[Records for this task]

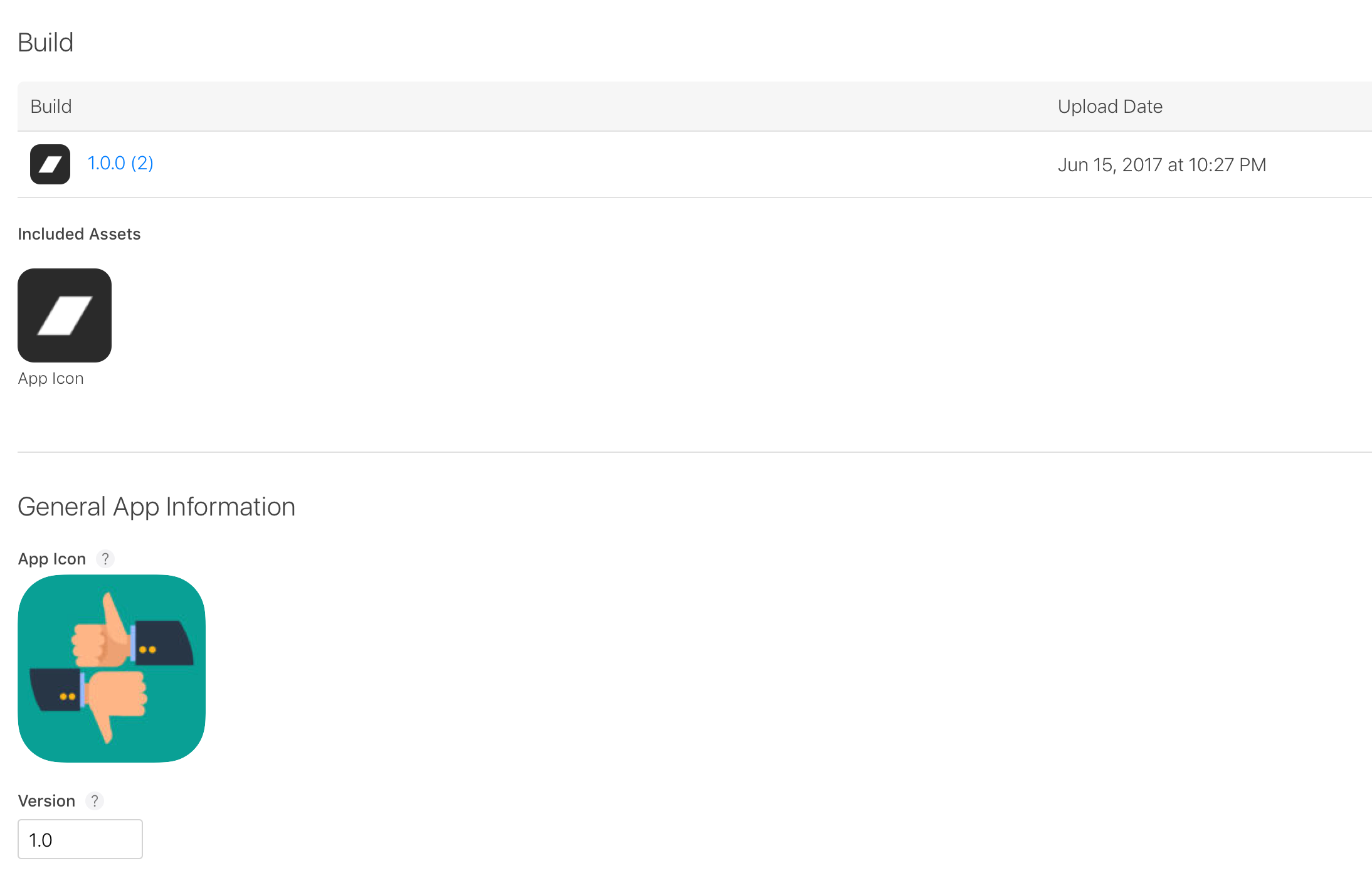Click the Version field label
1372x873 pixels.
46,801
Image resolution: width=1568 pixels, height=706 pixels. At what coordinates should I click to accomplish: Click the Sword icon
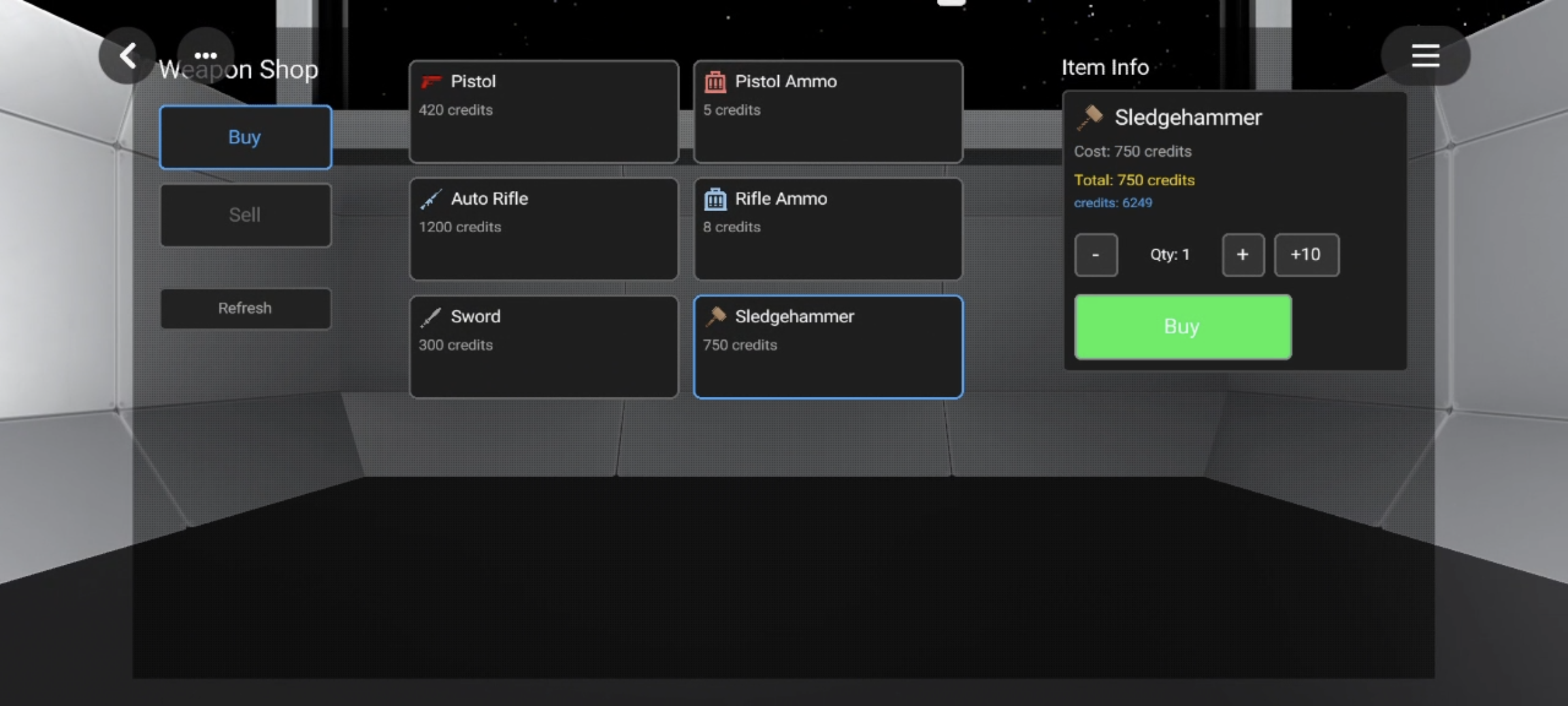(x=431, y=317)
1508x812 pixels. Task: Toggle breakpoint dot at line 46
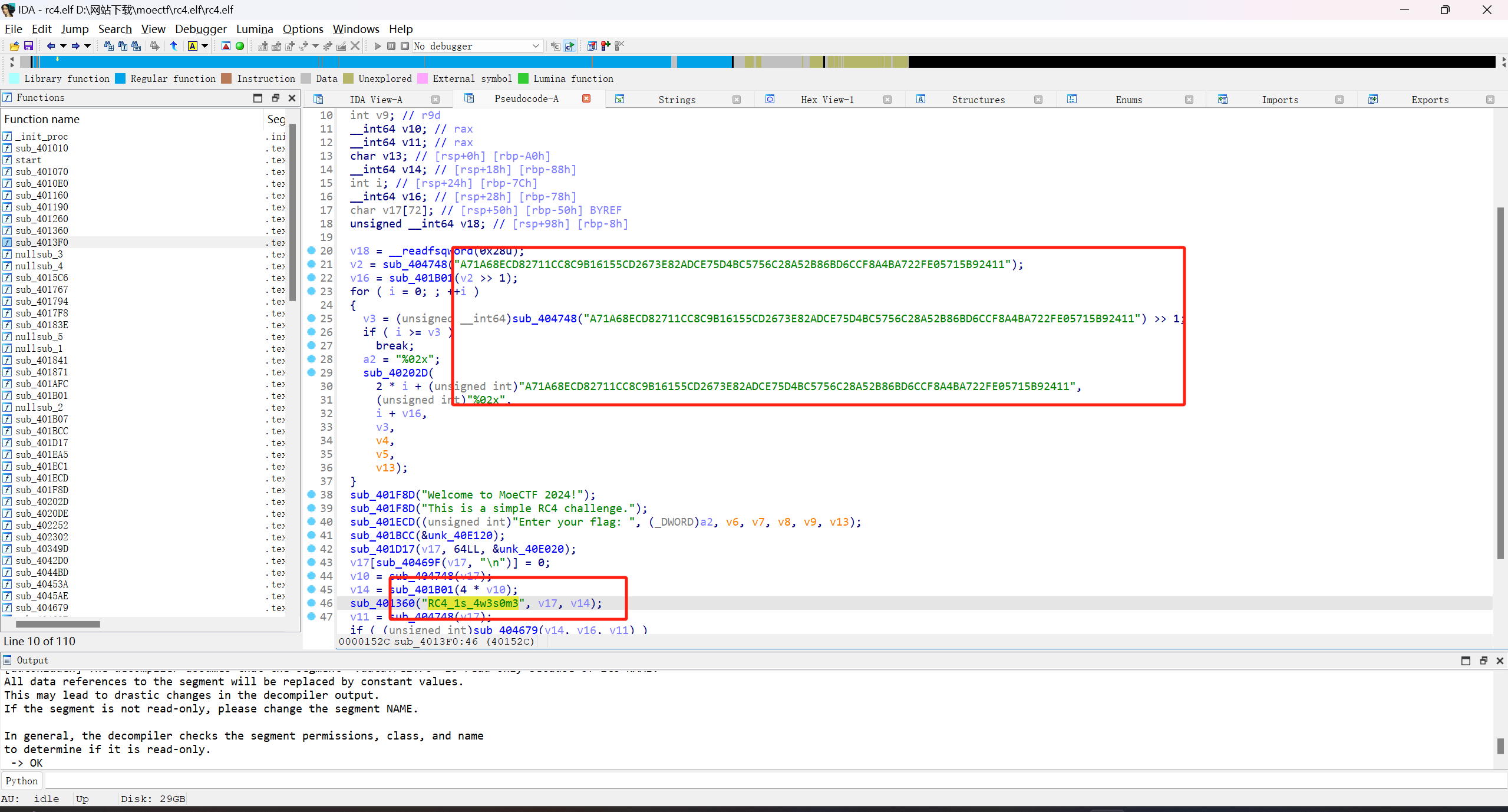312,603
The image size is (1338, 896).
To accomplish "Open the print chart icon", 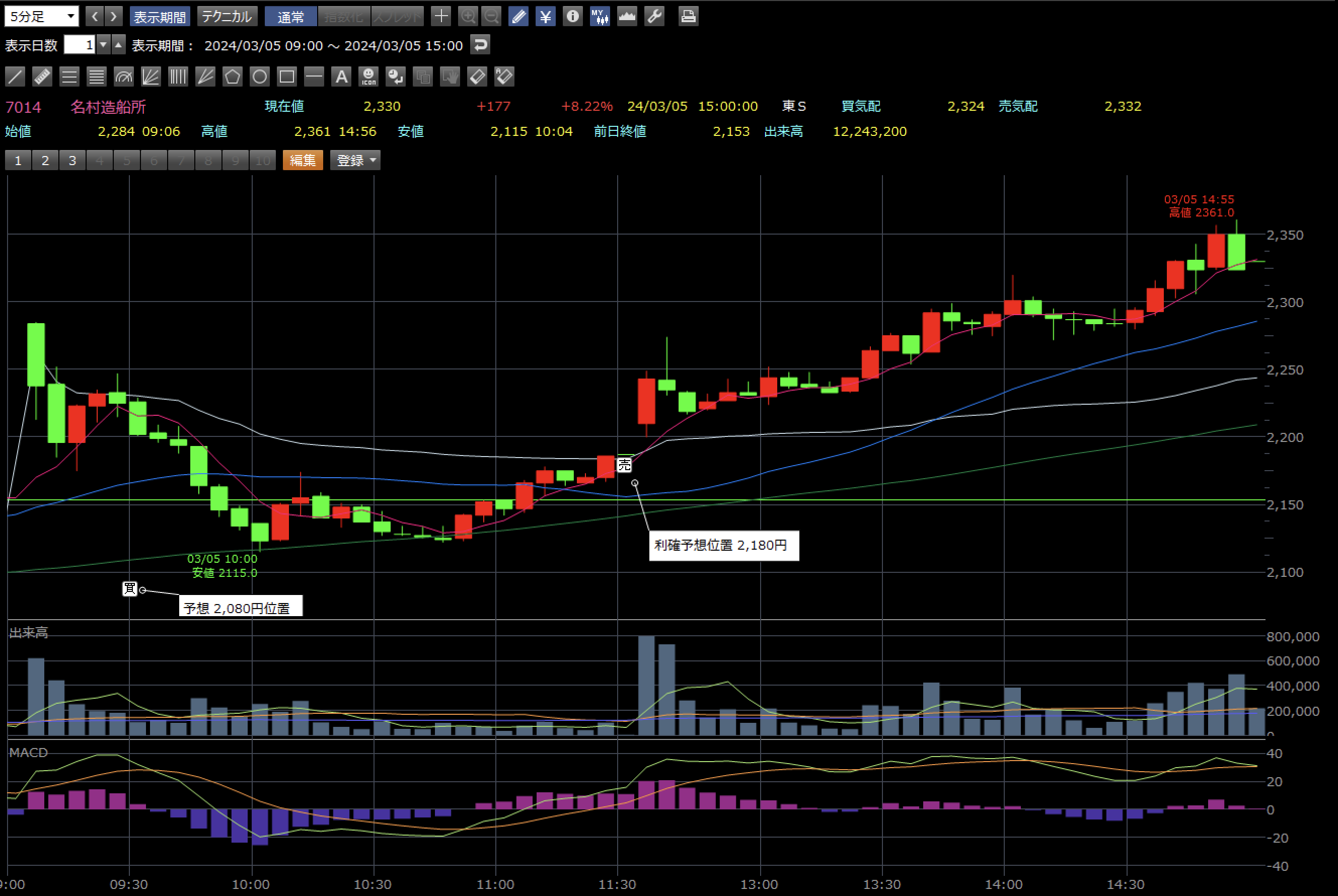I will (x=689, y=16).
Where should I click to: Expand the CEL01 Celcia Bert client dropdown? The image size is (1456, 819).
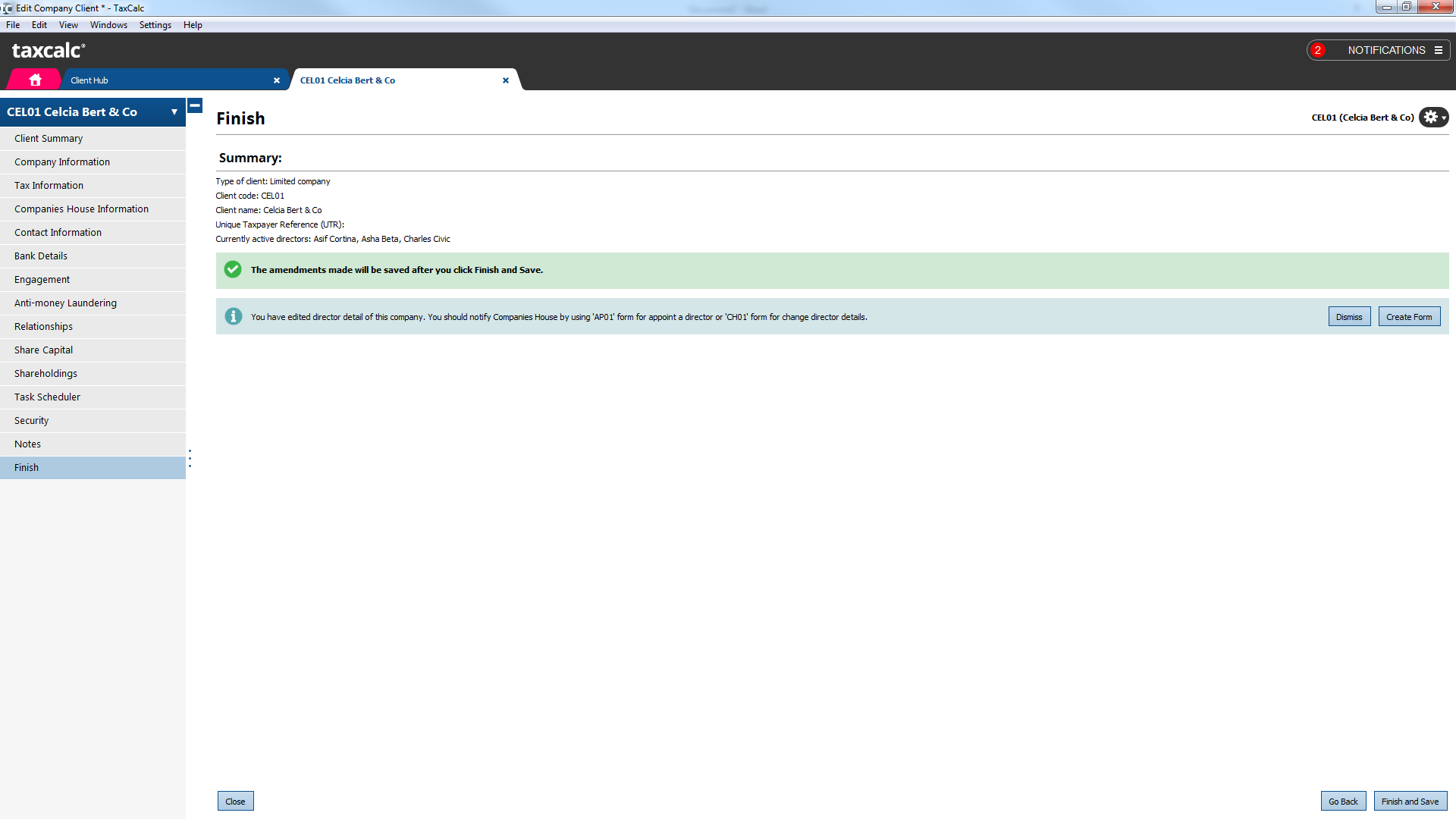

[/Records for this task]

• Required action
All lines above that include the word "size" should be located and copied.

• Expected answer
The image size is (1338, 896).
Where should I click to: Expand the CEL01 Celcia Bert client dropdown? The image size is (1456, 819).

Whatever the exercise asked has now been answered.